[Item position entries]

**********

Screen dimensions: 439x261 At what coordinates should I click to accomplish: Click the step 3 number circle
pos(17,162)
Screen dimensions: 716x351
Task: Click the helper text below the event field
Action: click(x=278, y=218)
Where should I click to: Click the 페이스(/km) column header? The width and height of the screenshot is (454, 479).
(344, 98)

**********

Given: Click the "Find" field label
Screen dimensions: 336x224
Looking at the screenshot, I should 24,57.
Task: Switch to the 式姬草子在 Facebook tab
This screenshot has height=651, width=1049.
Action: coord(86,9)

**********

Goal: Copy out the entries from the line with "Given: Click the" up to and including the line with "Action: coord(86,9)".

Task answer:
Given: Click the "Find" field label
Screen dimensions: 336x224
Looking at the screenshot, I should 24,57.
Task: Switch to the 式姬草子在 Facebook tab
This screenshot has height=651, width=1049.
Action: coord(86,9)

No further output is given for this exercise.